Parents struggle to keep up with online school


Stella Iverson

Mother, Lori Guilander, looks over her daughter Tessa’s shoulder while working on October 20. They are working together at their home in Carbondale.

In Aspen, Colorado where the mountains are big and the schools are small, local students are learning online. Students have already experienced the challenges of online school but parents are also experiencing the struggles of online learning as their kids remain home. 

In the Aspen School District, parents are watching their kids learn from behind a computer screen. This change in how students go about their daily lives has a direct effect on parents. Parents who are teachers are especially feeling the impact of this new change. 

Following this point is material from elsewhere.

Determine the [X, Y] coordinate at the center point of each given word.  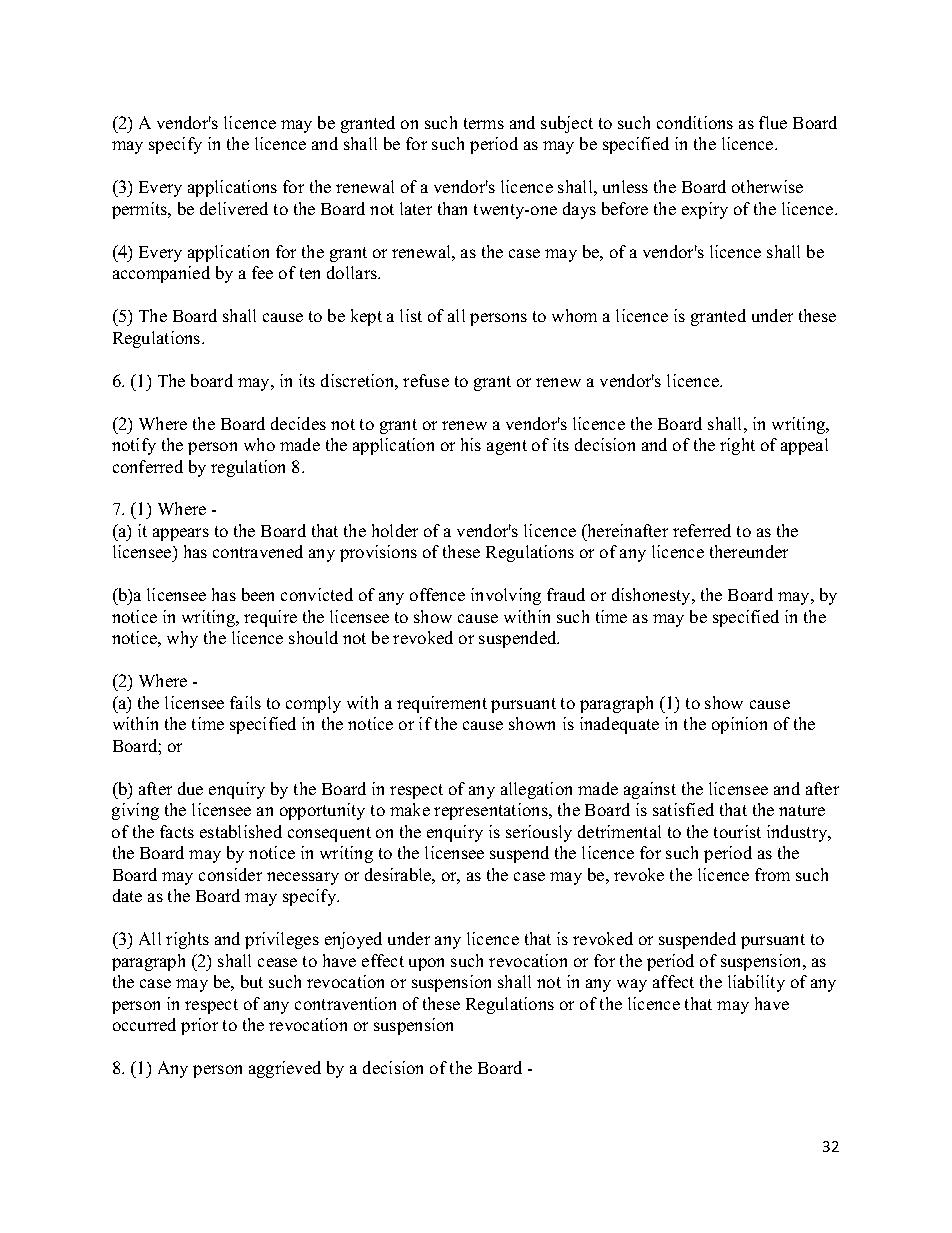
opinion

Karen Villabos, the principal and superintendent at Twin Rivers Charter School in Yuba City, California has experienced many things with this new system of learning including her stress levels being at an all-time high. Villalobos is also a parent of an 8th grader who attends Twin Rivers and a 10th grader at Sutter High School who are currently learning from home.  

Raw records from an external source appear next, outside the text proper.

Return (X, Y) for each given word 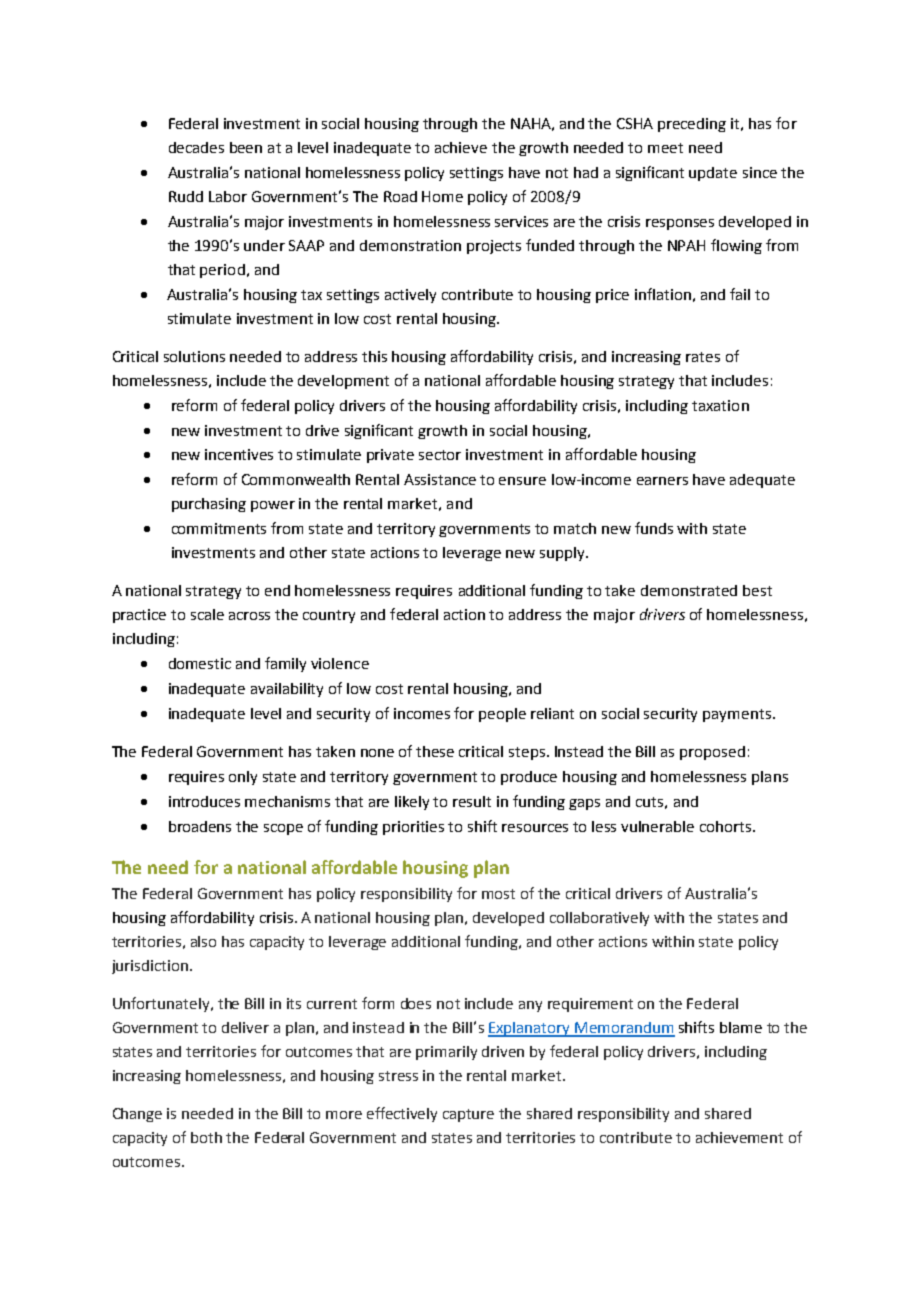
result (472, 801)
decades (196, 147)
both (206, 1137)
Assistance (440, 479)
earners (662, 481)
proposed (712, 753)
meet (665, 148)
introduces (204, 801)
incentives (239, 454)
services (521, 221)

It’s been horrific. There just isn’t any way to put it, it’s been a long six months. The staff that I work with, they’re some of the best teachers I’ve ever worked with. But the difference between our old school traditional school and coming into distance learning there’s just an incredible stress of not having that daily connection with students and not knowing that they’re doing okay to the ability that we don’t have the same touch points every day to check in on students,” Villabos said.

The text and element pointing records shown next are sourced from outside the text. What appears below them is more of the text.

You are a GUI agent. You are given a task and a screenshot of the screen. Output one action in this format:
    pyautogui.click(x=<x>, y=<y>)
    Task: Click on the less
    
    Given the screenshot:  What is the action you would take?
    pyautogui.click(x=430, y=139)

Online school has affected parents in multiple ways, for instance, increased stress levels. Now that COVID-19 has stopped some residents from being able to go to work, many have to work from home or are out of a job. But for people like Chris Keleher, a language arts teacher at Aspen Middle School, the workload is higher. 

“There’s just a lot of uncertainty. And I don’t think necessarily the school part of it is any more stressful. I think that what is stressful, is, you know, am I delivering solid content that’s not too much and not too little and not too fluffy and, but not too you know not overly rigorous so the kids get totally framed out and don’t do anything. Many parents are feeling the pressures of online school, but some enjoy the opportunity to learn what their kids are also learning so they can help them more.” Keleher said.  

“I’m unable to help my own kids with their schooling. So, sometimes when they’re struggling with something I have to make the choice to work from home so that I can help them, and working from home can affect my teaching because sometimes my internet will cut out or. I have to, like, organize my class around the fact that like I need to help my kid get logged into their meeting during class time like while I’m teaching so it’s that balance between my own students’ club-like schedules.” Keleher said. 

Villalobos has concerns regarding mental health because parents are now having to adapt to this new change and it is stressful.

“So mental health is probably one of the foremost reasons that most schools now we’re pushing to get back to school. The mental health of staff is rough. It’s not for the faint of heart,” Villabos said.